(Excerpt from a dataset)
[START]

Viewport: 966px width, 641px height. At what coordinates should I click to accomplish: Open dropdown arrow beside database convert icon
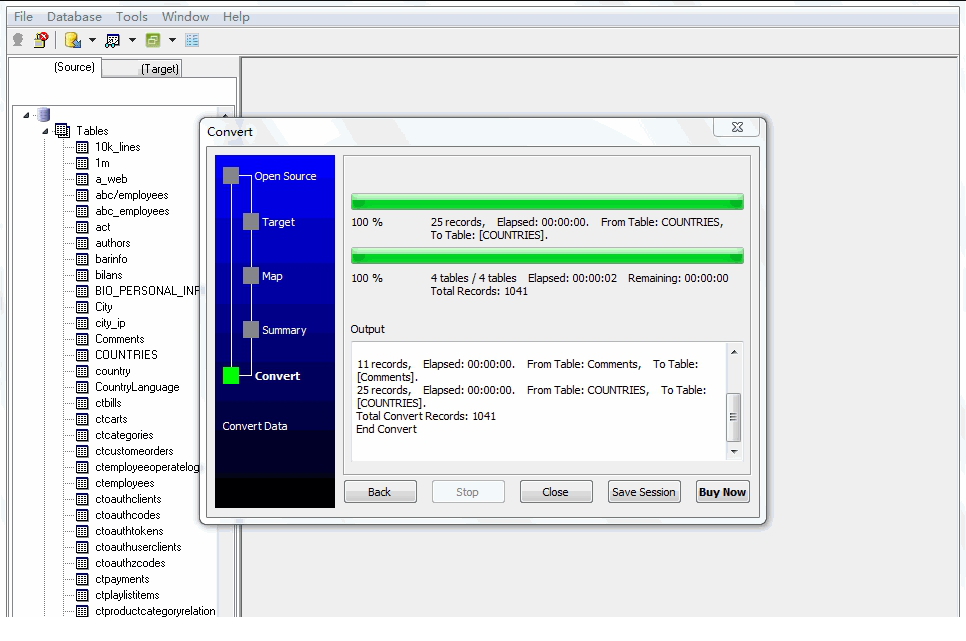[92, 40]
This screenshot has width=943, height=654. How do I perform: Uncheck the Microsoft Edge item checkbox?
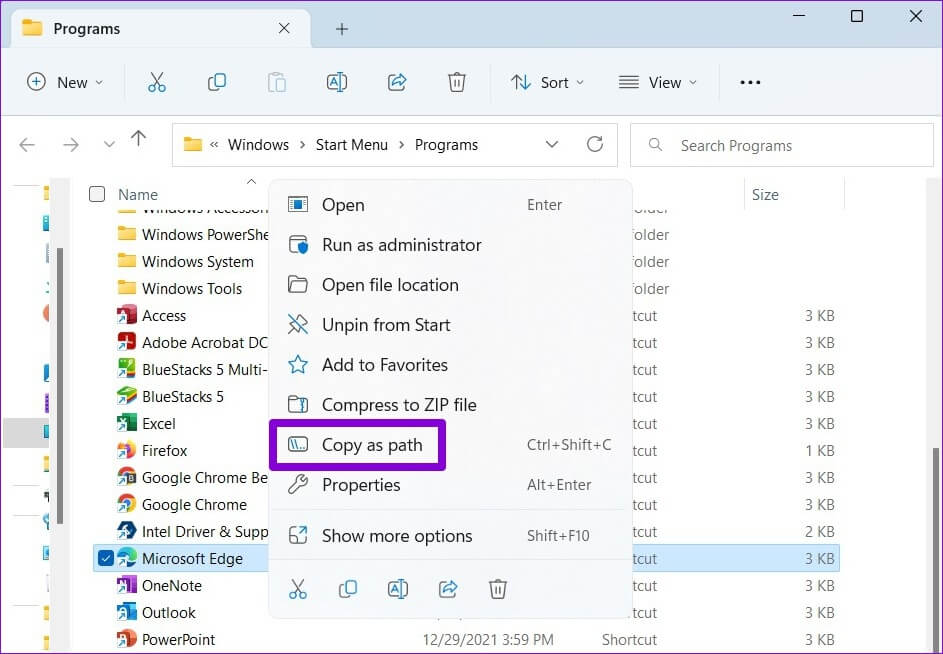coord(105,558)
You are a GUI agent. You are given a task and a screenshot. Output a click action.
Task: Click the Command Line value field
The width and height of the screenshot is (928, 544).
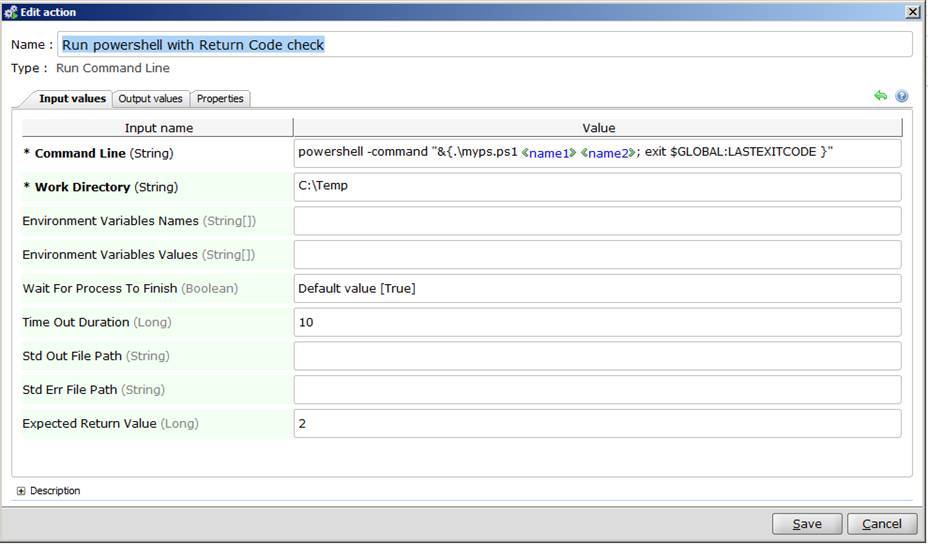point(597,153)
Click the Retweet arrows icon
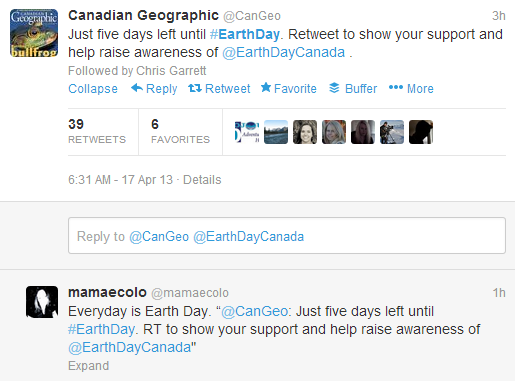This screenshot has height=381, width=515. click(x=195, y=88)
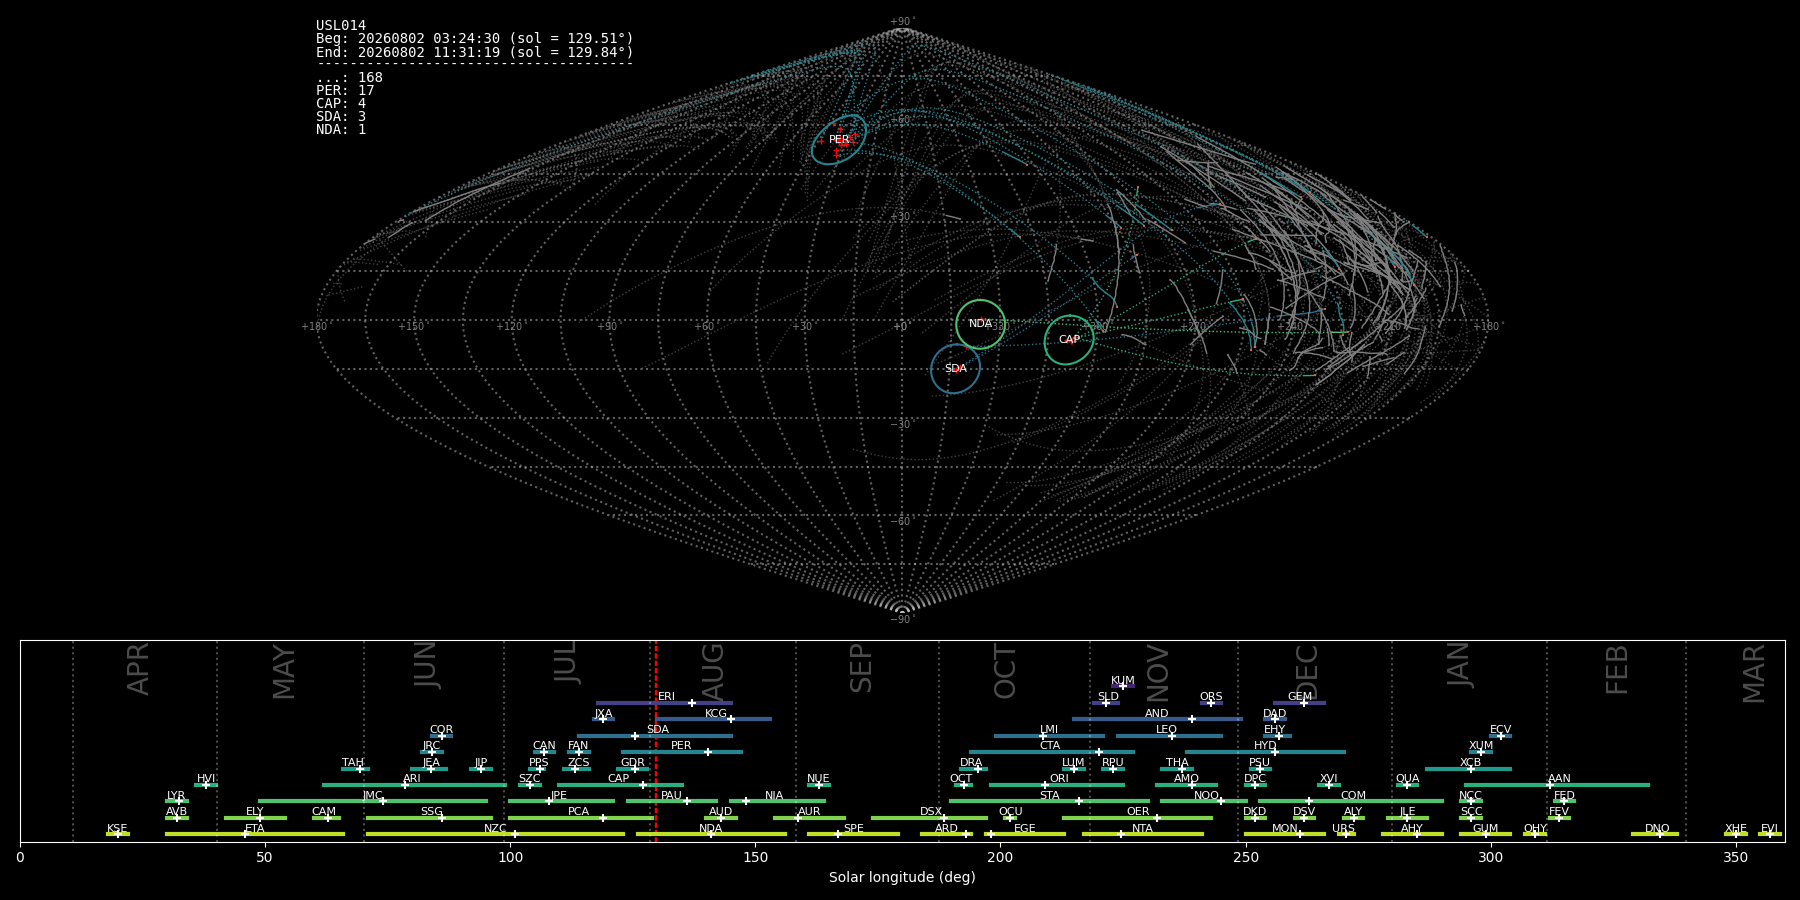This screenshot has width=1800, height=900.
Task: Select the ORI shower bar in October
Action: pos(1057,785)
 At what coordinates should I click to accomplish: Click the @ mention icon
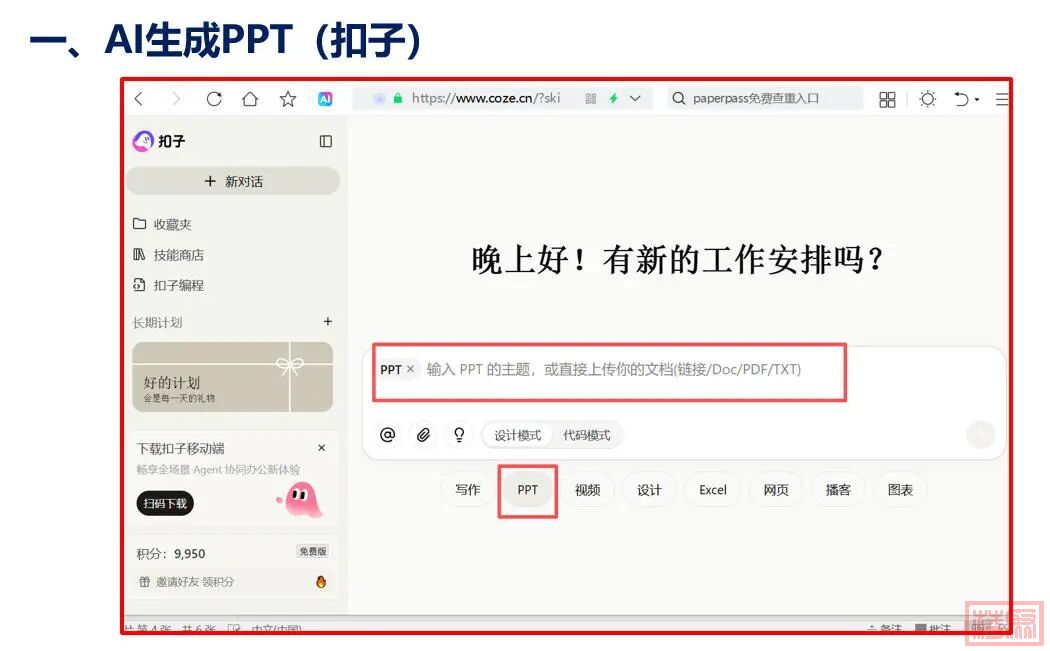pyautogui.click(x=388, y=435)
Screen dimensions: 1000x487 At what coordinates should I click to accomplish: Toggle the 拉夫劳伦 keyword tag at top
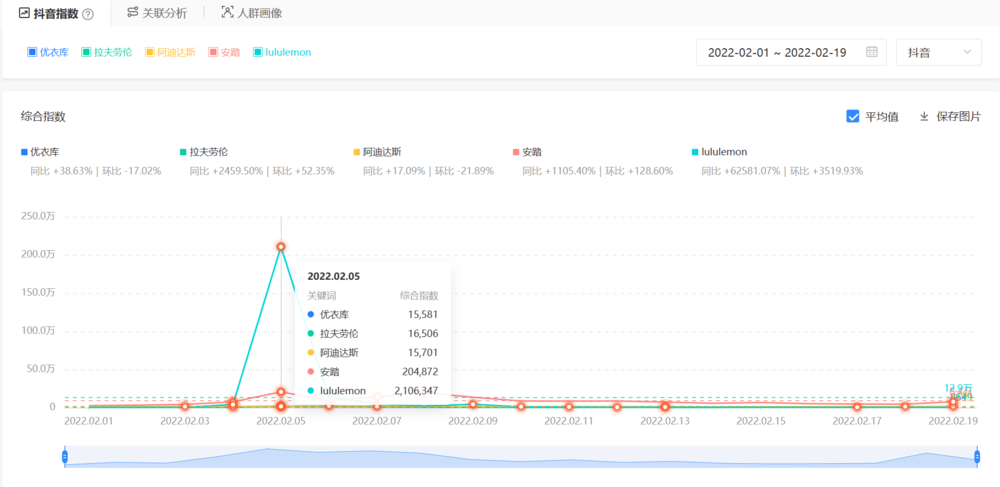(106, 52)
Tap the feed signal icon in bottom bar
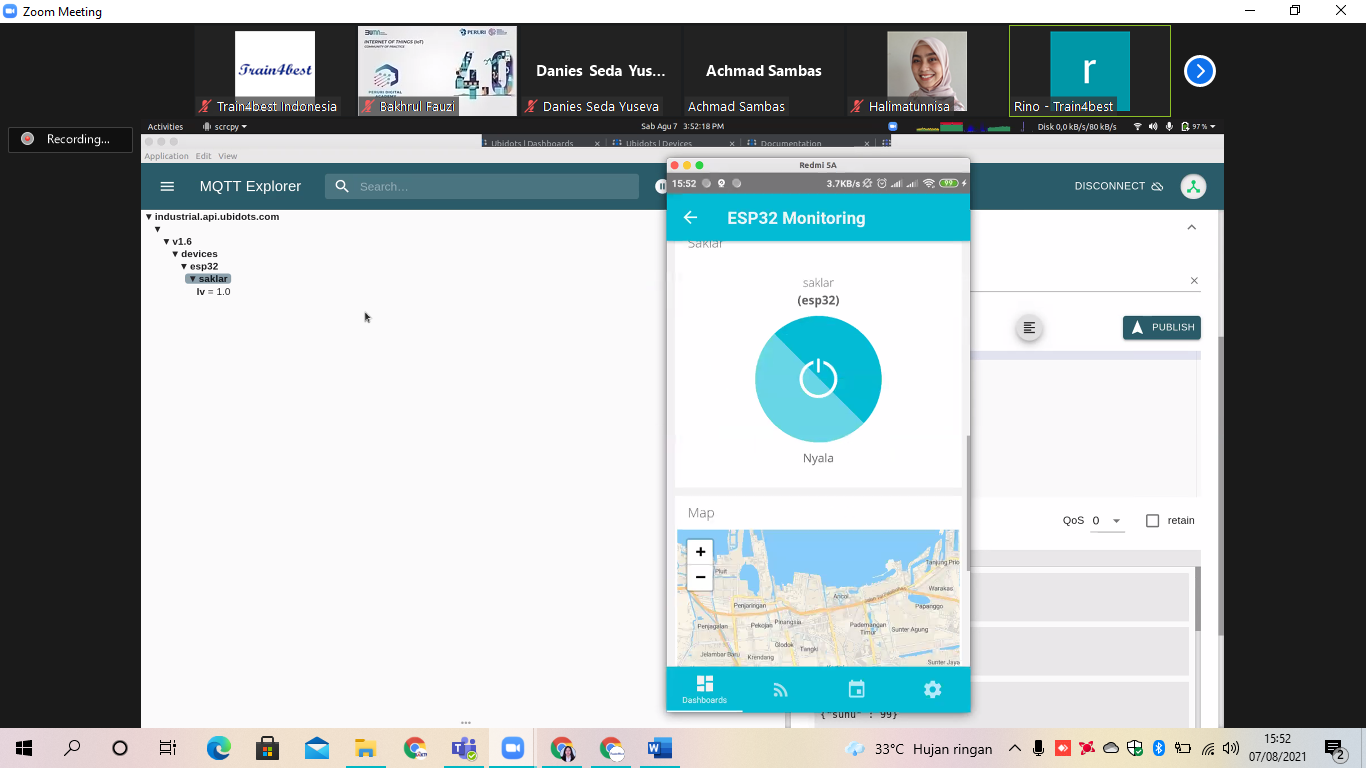The width and height of the screenshot is (1366, 768). tap(781, 689)
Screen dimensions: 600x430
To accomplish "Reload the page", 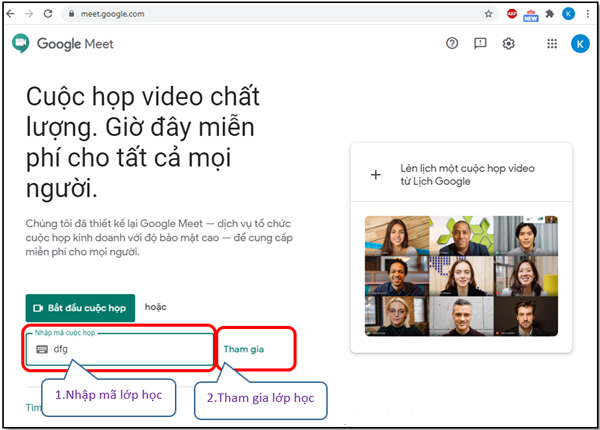I will pyautogui.click(x=50, y=14).
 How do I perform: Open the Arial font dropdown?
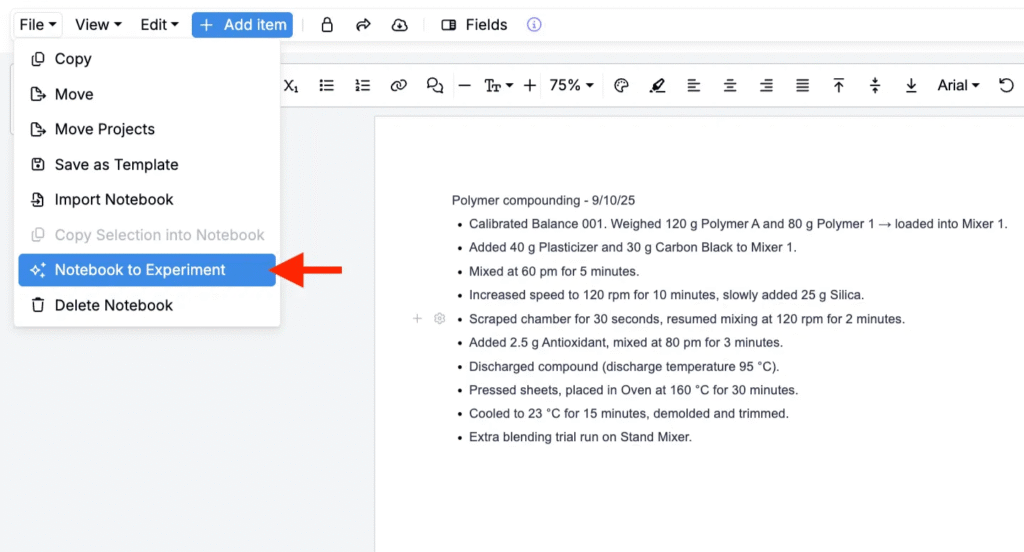coord(958,86)
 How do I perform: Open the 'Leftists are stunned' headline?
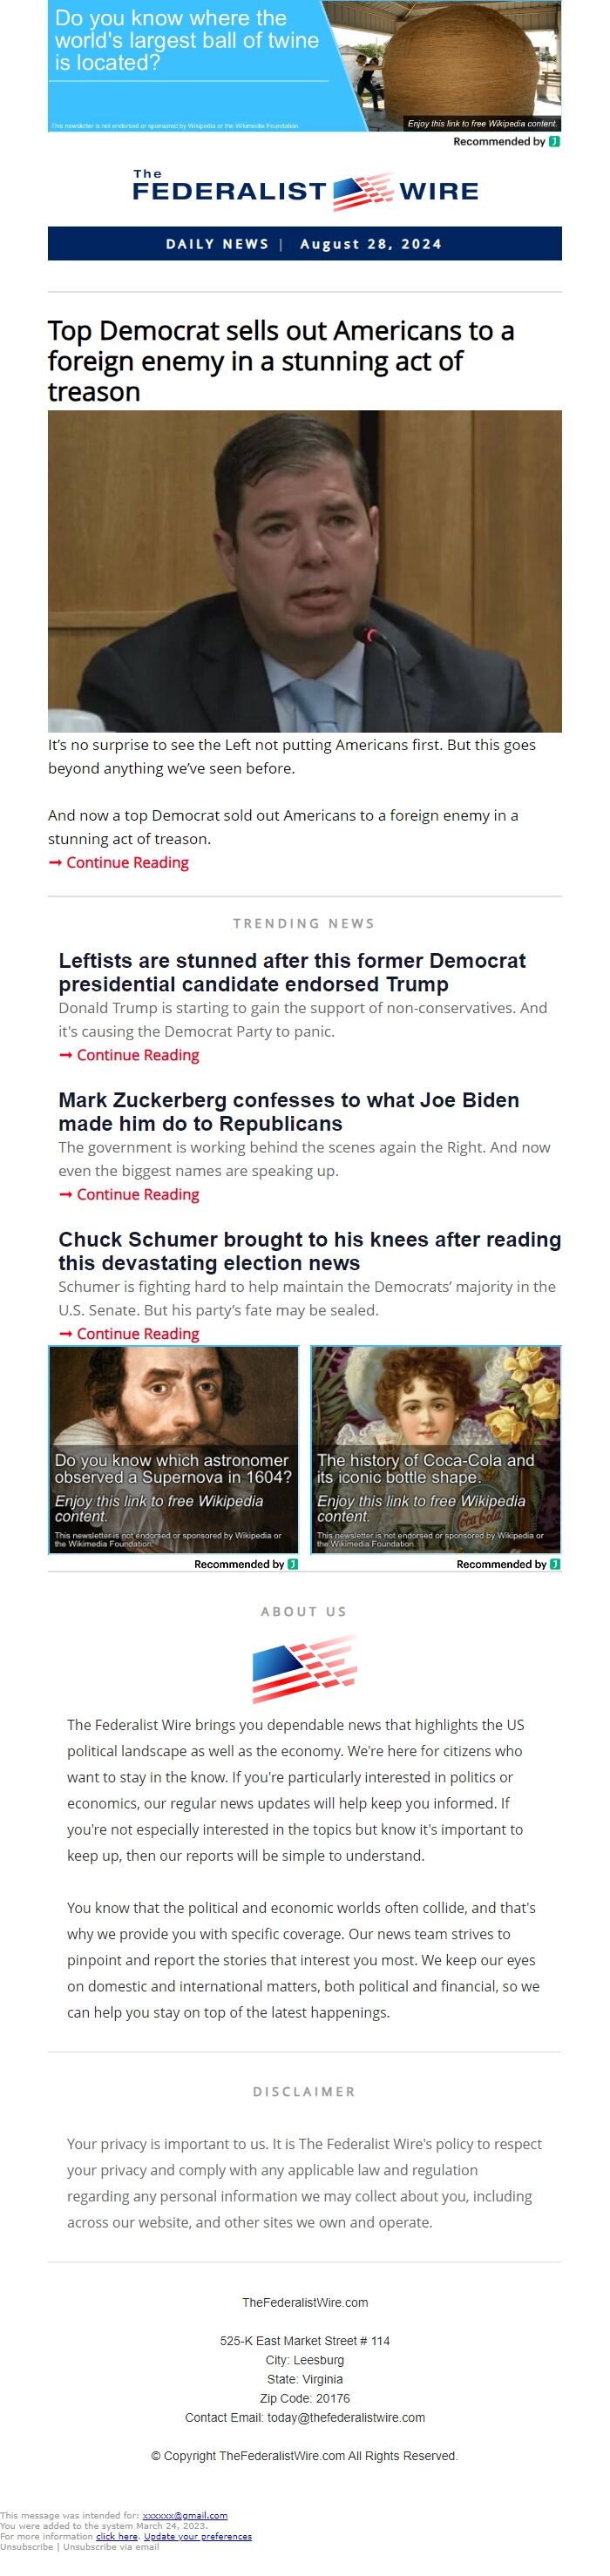click(292, 972)
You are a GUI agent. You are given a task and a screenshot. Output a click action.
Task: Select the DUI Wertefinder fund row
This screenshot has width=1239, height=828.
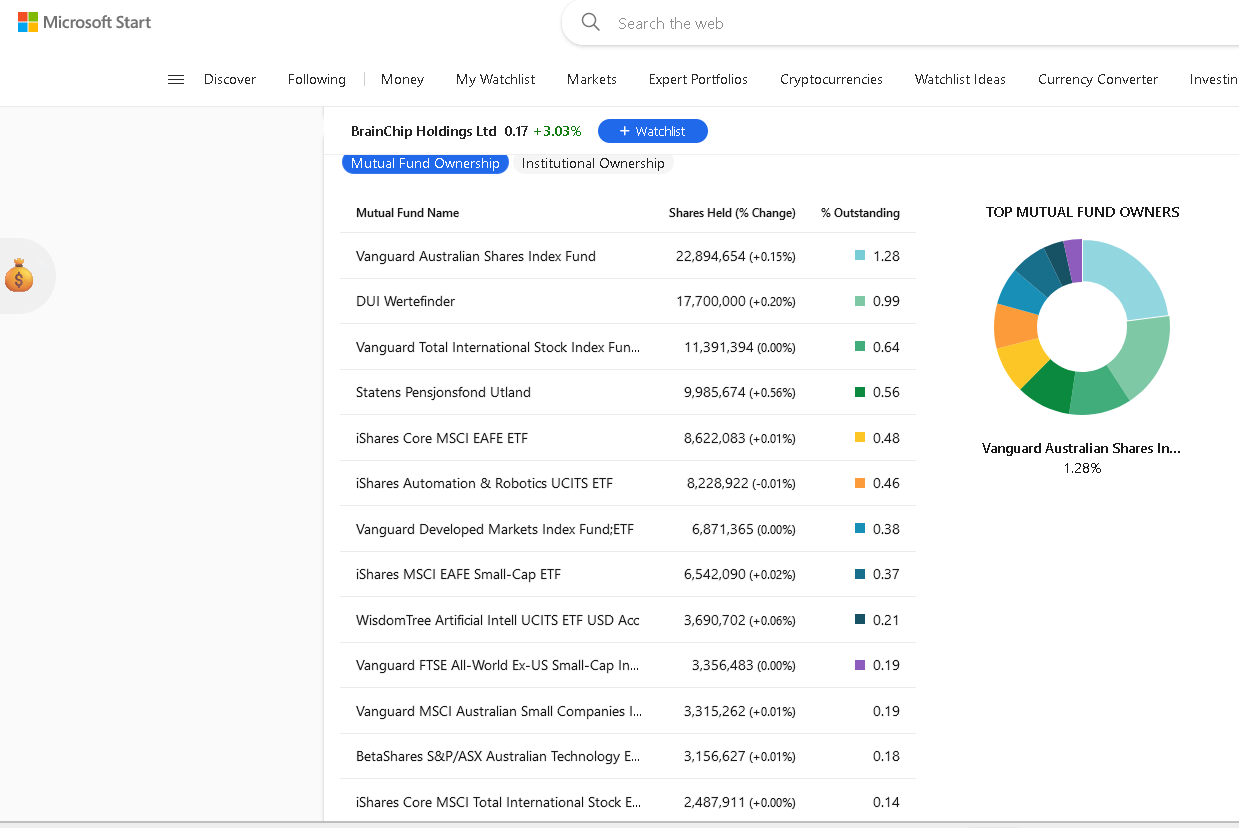pyautogui.click(x=405, y=301)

[END]

OBJECTIVE:
Copy the lines of the listing verbatim, starting at the line that contains "How do I perform: Open the 'Leftists" and ending at the line that contains "click(292, 972)", leaving the pictures out of your answer.

FINISHED TASK:
 How do I perform: Open the 'Leftists are stunned' headline?
click(292, 972)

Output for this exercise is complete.